It is also not helpful to suggest a potential real problem, such as "the flow might be laminar" but then when we show you we thought about that, and checked for it, to keep insisting it might be a problem. If you do not think the traverse test and calibrations are sufficient to disprove the flow is laminar, okay. But you must then suggest some other way to prove or disprove your hypothesis. Make it falsifiable. Tell us what we should do to check for this. We may have already done it.
The outlet T is very messy. This all says ‘electrical noise’ to me, butthat’s just me…
This all says ‘electrical noise’ to me,
except the time period is many hours.. not a few seconds
As I recall KS gave up on this in 2017... saying he refused to analyse the spreadsheet data by mcp delta T.
because he didn't trust it
Good to see that KS managed to at least graph the data this time
If KS still has the data there on his PC can he regraph the socalled electrical noise area
with a time scale which has a range of 10 minutes..
and then post it back here..on this thread
So noise is in inlet, not outlet.
Yup. That's where the noise is, every time. It gets so bad that Mizuno cannot conduct experiments for 2 or 3 months a year.

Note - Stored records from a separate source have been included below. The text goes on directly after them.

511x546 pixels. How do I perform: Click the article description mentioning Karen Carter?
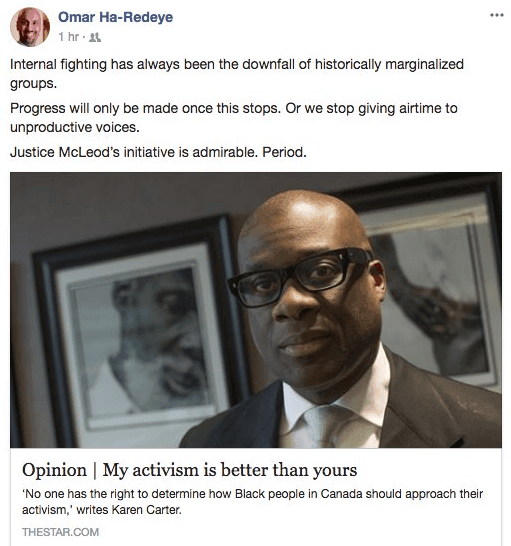pyautogui.click(x=252, y=501)
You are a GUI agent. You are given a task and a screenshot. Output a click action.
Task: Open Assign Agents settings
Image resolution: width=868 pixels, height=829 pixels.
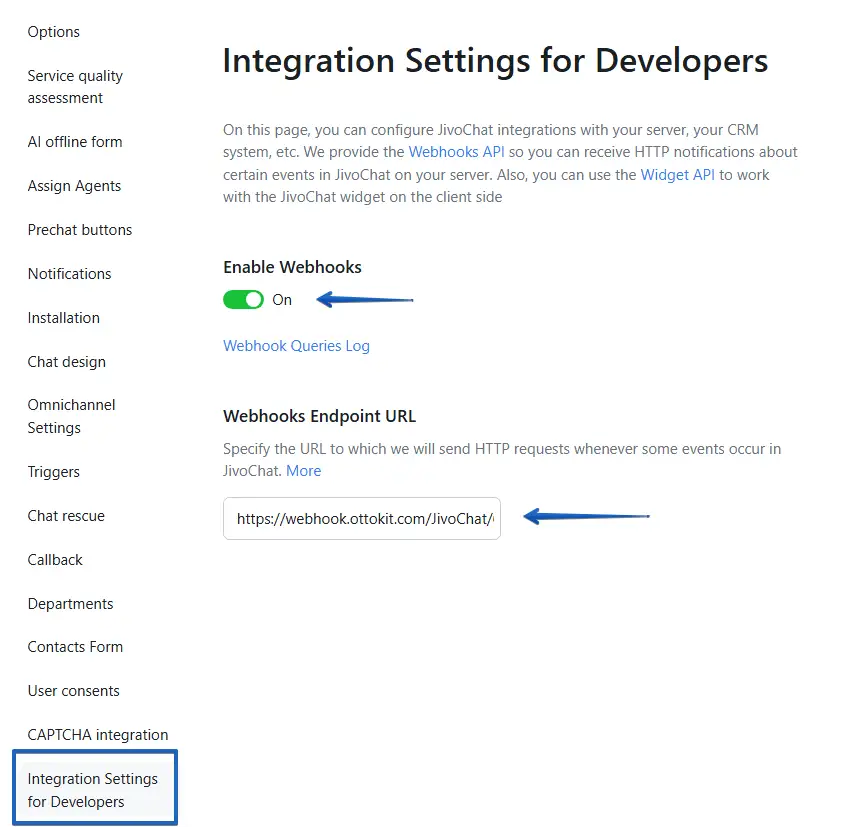pyautogui.click(x=74, y=186)
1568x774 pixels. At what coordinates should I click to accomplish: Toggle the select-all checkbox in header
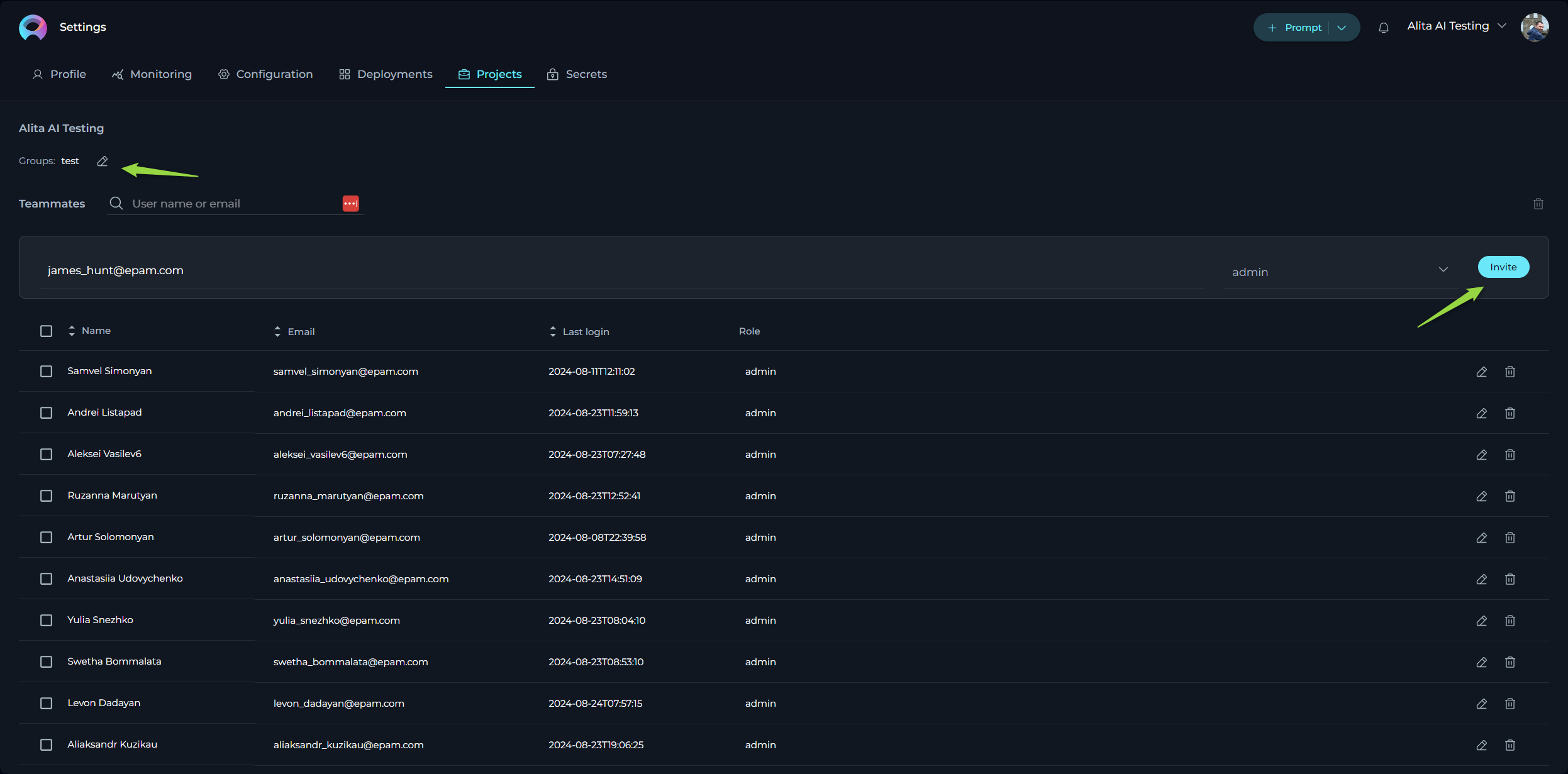coord(46,331)
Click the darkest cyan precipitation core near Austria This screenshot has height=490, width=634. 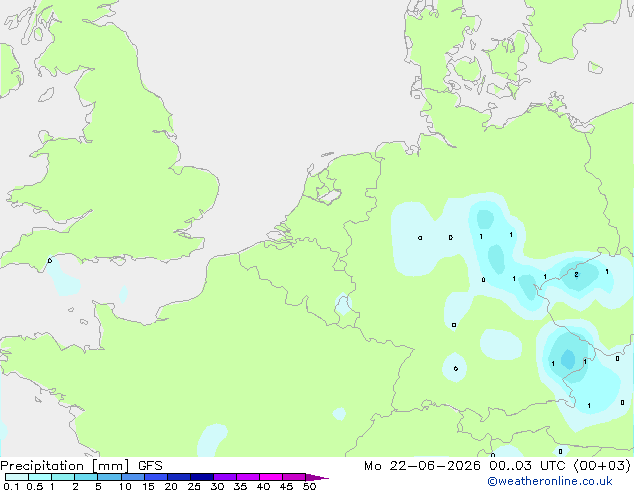[568, 359]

Believe me, we know about it. I have often made graphs like the one I uploaded just now, with the ambient temperature fluctuating and dropping over time. A change of 0.1 deg C comes out as 2 W with this calorimeter. You can see how big a problem that is. Here's the graph again:
It is a little hard to measure from this image but if you print it out you will see that some of those short-term fluctuations exceed 0.1 deg C, and you will see the calibration constant is about 0.055 deg C/W, as I said.
There are, however, actual fluctuations in the anomalous excess power that do not correlate with ambient noise. I look very carefully to be sure of that. Sometimes the magnitude exceeds the possible effect of the temperature changes. Sometimes it does not correlate with ambient changes. (As far as I can tell, anyway.) Here is a recent example, with the new screen in the R20 reactor. I will present this at the conference in two of the slides. I don't know what to make if it, but let the audience decide:
The cycles at the beginning are 1.5 to 3 hours long, and much larger than ambient changes can explain. They correlate with spontaneous loading and deloading of the sample:
That is not under Mizuno's control. He didn't make it happen. He says it happened "自動的" (jidouteki) meaning "automatic, spontaneous." I think a calorimetry error is ruled out.
It is a darn shame the new mesh is not producing 250 W, but at least it is doing something new and interesting. It may improve. You can't leave the old one in there indefinitely. It has to come out and be analyzed, or you will never learn anything about the nature of the reaction.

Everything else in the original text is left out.